I want to consolidate multiple OR and AND conditions in R. I think x1 == 1 | x1 == 2 can be consolidated as x1 %in% c(1, 2). I'm wondering how x1 == 1 | y1 == 1 and x1 == 1 & y1 == 1 can be consolidated into more compact R code.

x1 <- c(1, 2, 3)
y1 <- c(1, 2, 4)

x1 == 1 | x1 == 2
#> [1]  TRUE  TRUE FALSE
x1 %in% c(1, 2)
#> [1]  TRUE  TRUE FALSE

x1 == 1 | y1 == 1
#> [1]  TRUE FALSE FALSE

intersect(x1, y1) == 1
#> [1]  TRUE FALSE
intersect(x1, y1) == 2
#> [1] FALSE  TRUE

intersect(x1, y1) %in% c(1, 2)
#> [1] TRUE TRUE

> x1 == 1 & y1 == 1
[1]  TRUE FALSE FALSE

Edited

The code (x1 == 1 | x1 == 2) & (y1 == 1 | y1 == 2) is equal to Reduce(any, lapply(list(x1), %in%, c(1, 2))) & Reduce(any, lapply(list(y1), %in%, c(1, 2))). Wondering to write this in more compact way.

5

There are 5 best solutions below

5
moodymudskipper On BEST ANSWER

I think you need lapply() and Reduce() for a clean "hackless" abstraction:

x1 <- c(1, 2, 3)
y1 <- c(1, 2, 4)
y1 == 1 | x1 == 1
#> [1]  TRUE FALSE FALSE
Reduce(`|`, lapply(list(x1, y1), `==`, 1))
#> [1]  TRUE FALSE FALSE

You can win a few characters with apply(cbind(x1, y1) == 1, 1, all) (using matrix as an intermediate shape) but I don't know if it's worth it.

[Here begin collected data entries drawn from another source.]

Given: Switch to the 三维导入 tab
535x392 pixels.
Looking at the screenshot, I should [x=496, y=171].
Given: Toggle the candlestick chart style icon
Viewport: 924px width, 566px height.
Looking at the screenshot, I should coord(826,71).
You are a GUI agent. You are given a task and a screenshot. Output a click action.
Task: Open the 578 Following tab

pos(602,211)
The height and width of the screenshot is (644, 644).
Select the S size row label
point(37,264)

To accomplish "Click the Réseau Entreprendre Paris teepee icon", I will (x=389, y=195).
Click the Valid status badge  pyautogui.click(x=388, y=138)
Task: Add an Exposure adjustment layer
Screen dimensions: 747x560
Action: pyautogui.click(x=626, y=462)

Created on 2024-03-26 with reprex v2.0.2

8
SamR On

Create some data

As x1 == 1 | y1 == 1 doesn't seem too verbose, let's create more vectors:

set.seed(1)
lapply(1:10, \(.) sample(10, 10, replace = TRUE)) |>
    setNames(paste0(c("x", "y"), c(1:5, 1:5))) |>
    list2env(.GlobalEnv)
ls()
#  [1] "x1" "x2" "x3" "x4" "x5" "y1" "y2" "y3" "y4" "y5"

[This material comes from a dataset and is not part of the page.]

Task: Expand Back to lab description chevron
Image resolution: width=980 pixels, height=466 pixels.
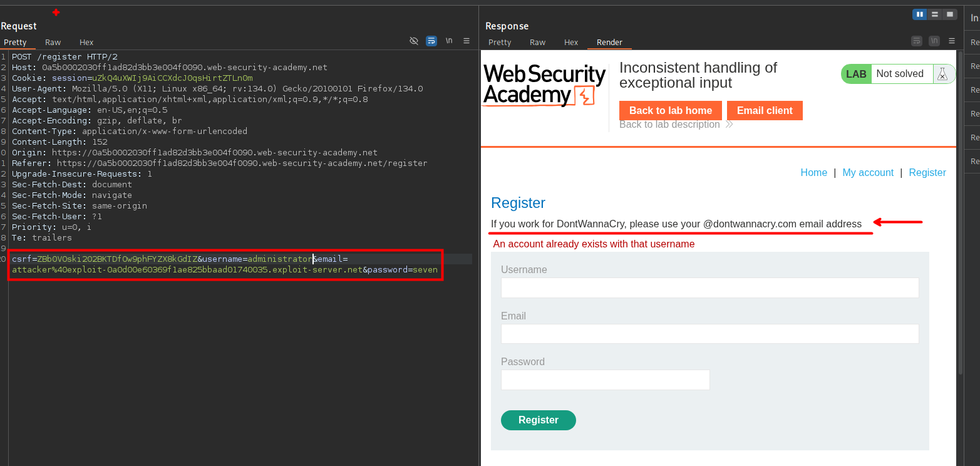Action: (x=729, y=125)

Now it does become quite tedious to write:

x1 == 1 | y2 == 1 | x3 == 1 | y4 == 1 | x5 == 1 | y1 == 1 | x2 == 1 | y3 == 1 | x4 == 1 | y5 == 1 
#  [1] FALSE FALSE  TRUE  TRUE  TRUE  TRUE FALSE FALSE  TRUE  TRUE

Use a data frame

We're using element-wise logical operators, so the vectors are guaranteed to be the same length. Let's put them into a data frame to perform the comparison:

compare <- function(..., val = 1, op = c("==", "<", ">", ">=", "<=", "!=")) {
    fun <- match.fun(match.arg(op))
    rowSums(fun(data.frame(...), val)) > 0
}

We can then do:

compare(x1, y2, x3, y4, x5, y1, x2, y3, x4, y5)
#  [1] FALSE FALSE  TRUE  TRUE  TRUE  TRUE FALSE FALSE  TRUE  TRUE

Or alternatively if this is still too much typing, we can put the vectors in list (which is better anyway), and supply that to the function:

# Create a list of x1:x5 and y1:y5
l  <- mget(ls(pattern = "[xy]\\d"))
compare(l)
#  [1] FALSE FALSE  TRUE  TRUE  TRUE  TRUE FALSE FALSE  TRUE  TRUE

Some tests

This works with == and other operators as well.

identical(
    compare(l, val = 1),
    x1 == 1 | y2 == 1 | x3 == 1 | y4 == 1 | x5 == 1 | y1 == 1 | x2 == 1 | y3 == 1 | x4 == 1 | y5 == 1
)
# [1] TRUE

identical(
    compare(l, op = ">", val = 9),
    x1 > 9 | y2 > 9 | x3 > 9 | y4 > 9 | x5 > 9 | y1 > 9 | x2 > 9 | y3 > 9 | x4 > 9 | y5 > 9
)
# [1] TRUE

Performance

An advantage of using a data frame (rather than, say, a matrix) is that it is just a list of pointers to each vector. This means no copies of the data are made. Additionally, data frames support element-wise comparison operations. As Jenny Bryan said, Of course, someone has to write loops. It doesn’t have to be you.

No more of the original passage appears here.